Since the beginning, Hashicorp have put its efforts on helping people manage infrastructure related tasks such as providing consistent virtual machines for both workstations and servers with Vagrant and Packer. The cloud-ready era came to be and tools like Terraform and Serf sprang to life to answer the new challenges. Now that we are in the cloud-native era, Vault, Consul and Nomad are growing mature enough to be considered solid options. Somehow, Hashicorp still didn’t fully adopt the cloud delivery model, where teams don’t have to worry about operating middlewares, consuming them in a SaaS fashion.
Terraform cloud registers a tremendous adoption, and Hashicorp Consul Service for Azure meets a very warm welcome. What was the only next step Hashicorp could take to satisfy even more adopters ?
Hashicorp Cloud Platform (a.k.a. HCP) is a new platform launched by Hashicorp that aims to provide its core infrastructure softwares as a service. This new product is envisioned in 3 points. First, push-button deployment. Once connected to your HCP account, all you have to do to be provided with a cluster is to click on a button. Thereafter, your cluster is ready to be integrated in your software, Hashicorp manages all the operations work. Then, fully managed infrastructure. This is not an automated helm deployment nor a meta-marketplace, you don’t have to provide your VMs or Kubernetes cluster. You just consume the service you subscribed for. Last, but not least, one multi-cloud workflow. This solution provides Hashicorp’s tools on different platforms [editor’s note: AWS, Azure and GCP were illustrated in the corresponding slide] and bridge them together for you.
We have not many technical information, but some interesting points have been shown.
First, the core objects you need to create are hashicorp virtual networks (a.k.a. HVN) and peering connections. HVNs seem to be plain virtual network from a cloud provider in which will be deployed the needed clusters. peering connections are what their names are for : since the HVN is not accessible to the final user, one needs to peer its virtual network to his HVN in order to consume his services. Thereafter, HCP provides you with client configuration and a ACL token in order to consume the service.
Even though the connection peering process has not been shown, the only provider supported being AWS (in only one region, us-west-2) and Nomad yet to be announced, the SaaS-style provisioning is still convincing as there seems not to be any fancy technologies at stake here. Plus, thanks to their decentralized and federated architecture, one could deploy one cluster per region and/or per provider and not feel overly attached to that provider.
From this paragraph, you will be reading my personal understanding on the situation. I might over-interpret some facts and not represent Hashicorp’s point of view or long-term strategy.
Hashicorp announced a solution for a multi-cloud, fully managed deployment and the one product I see it challenges is Google Anthos. Both provide network connectivity and workload orchestration and even though Mitchell Hashimoto did not talk about competing with Google, the goals are alike but the means are different. Image for post Image for post Screenshot from Google’s “What is Anthos ?” video
So we now have a challenger for Google Anthos, and its name is Hashicorp Cloud Platform. Kind of, because Anthos is much more than just orchestrating networks and containers, thanks to GCP’s tool set that have already been battle-tested.

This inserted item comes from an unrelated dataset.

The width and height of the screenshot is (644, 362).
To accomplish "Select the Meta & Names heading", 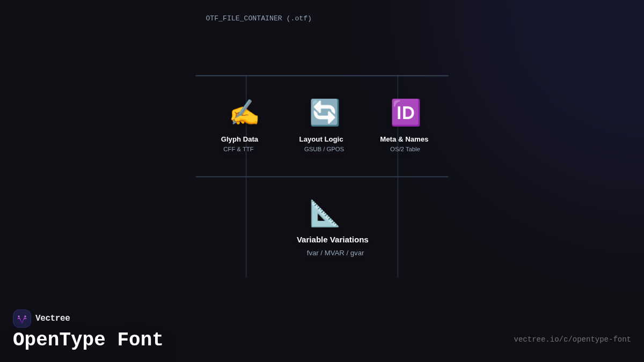I will (x=404, y=139).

The main difference between Anthos and HCP is that HCP does not host its services itself, but you choose in which cloud/region you want hashicorp to operate those services. Like any Hashicorp products, its users will define how it will grow by using it and defining its best practices.

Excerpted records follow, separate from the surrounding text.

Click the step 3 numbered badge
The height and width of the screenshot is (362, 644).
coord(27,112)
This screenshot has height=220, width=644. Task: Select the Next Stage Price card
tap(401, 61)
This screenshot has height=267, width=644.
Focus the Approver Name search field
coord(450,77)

Because, yes, HCP is still very young as it provides only Consul in one AWS region, and soon Vault in the same place, but since Consul has already been integrated in Azure, we can assume HCP will come soon enough with microsoft’s cloud provider.
Combined with Nomad’s autoscaler, we will soon be able to provide just some projects in several cloud providers and plug them together around HCP with Terraform (using Terraform cloud, of course), initiate Vault, Consul and Nomad as a service (through an upcoming Terraform provider I bet) and let Nomad manage the workloads, enabling a true host-neutral multi-cloud experience. But, hélas, Nomad is not Kubernetes, the de-facto standard container orchestrator. Even though Nomad could start accepting Kubernetes manifests as inputs, and become a flavored Kubernetes product like OpenShift, Kubernetes cluster creation automation is so widespread today it will be difficult to tackle without some killer features.